Se anche storicamente a venire ricordati sono più i suoi racconti che non i romanzi, qualche soddisfazione in quel campo l’ha avuta: il National Book Award a Ten North Frederick (di prossima ripubblicazione con Bompiani), le molte trasposizioni sul grande schermo dove i suoi personaggi venivano da incarnati da volti come Gary Cooper e Elizabeth Taylor, Frank Sinatra e Rita Hayworth. In controtendenza sarà William Vollmann a distanza di anni a scrivere che è nella forma lunga che O’Hara trova la sua migliore espressione, poiché nel suo essere più aristotelico e controllato nei racconti sembrava però trascurare quell’iniezione vitale di empatia necessaria a simpatizzare coi personaggi. Sempre Vollmann arriverà a dire che nel metodo – per quanto distanti ideologicamente – O’Hara era quasi marxista: un indagatore delle strutture e sovrastrutture sociali capace di sondare gli umori degli americani nei bar clandestini fino ai club per ricconi, con un orecchio tutto particolare per il dialogo e per la mimesi dei tic del parlato. Le sue ossessioni erano sempre presenti nei testi che produceva a un ritmo infaticabile – sedici romanzi, quattrocento racconti, un’infinità di corsivi al vetriolo e una manciata di sceneggiature per Hollywood e Broadway. Ci sono i cocktail consumati al circolo di Lantenengo Street o negli speakeasy attorno a Times Square, le macchine come status symbol descritte fin nel dettaglio più insignificante oppure addirittura le barche: Avrei potuto avere uno yacht si intitola uno dei racconti. Eppure nella stroncatura post-mortem che gli dedicherà proprio dalle pagine del New Yorker Harold Brodkey si dirà che la sua capacità di analisi sociale non era certo profonda quanto quella di un Theodore Dreiser o di un Faulkner e che il nostro, roso dal livore del cattolico in un’America protestante, mancava di empatia quando doveva scrivere i suoi personaggi wasp.
Ma se Lovecraft aveva la sua Arkham, Stephen King Derry e Castle Rock, Fitzgerald West Egg, nessuno come John O’Hara si è davvero preso davvero la briga di disegnare una cittadina fatta e finita: la Gibbsville, in Pennsylvania, che rispecchia la sua Pottsville d’origine e prende il nome dal suo primo editor e amico al New Yorker, Walcott Gibbs. In questo diorama sono ambientati cinque romanzi e oltre cinquanta short stories, con personaggi che ritornano e ritroviamo, come la Caroline English evocata in La ragazza nel portabagagli, protagonista di Appuntamento in Samarra e comparsa in Venere in visone. Gibbsville sta appollaiata all’ombra degli Appalachi, nel distretto dell’antracite patria di quella disillusa working class di origine scoto-irlandese che molti anni dopo volterà le spalle allo storico voto democratico e farà pendere l’ago della bilancia delle presidenziali per Trump. Difficile che il risentimento anti-establishment dei nostri giorni sia quello che animava la penna di O’Hara, per quanto come il suo doppio Jim Malloy, il protagonista dei racconti di Prediche e acqua minerale, anche per lui la strada sia sempre stata in salita.

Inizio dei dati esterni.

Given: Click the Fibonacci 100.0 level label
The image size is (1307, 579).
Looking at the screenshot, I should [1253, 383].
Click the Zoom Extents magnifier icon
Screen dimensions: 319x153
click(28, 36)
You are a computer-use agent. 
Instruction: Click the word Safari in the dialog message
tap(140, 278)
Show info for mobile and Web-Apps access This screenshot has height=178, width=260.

Lo incontriamo che scrive coccodrilli per gente che ancora deve finire la sua corsa Jim Malloy, è così che inizia La ragazza nel portabagagli, un pubblicitario che alza il gomito e per campare si ritrova costretto a scarrozzare un’attrice sul viale del declino. Malloy è uno che sa stare al mondo e sa qual è il proprio posto, ma non s’è rassegnato, proprio come il suo creatore: John O’Hara.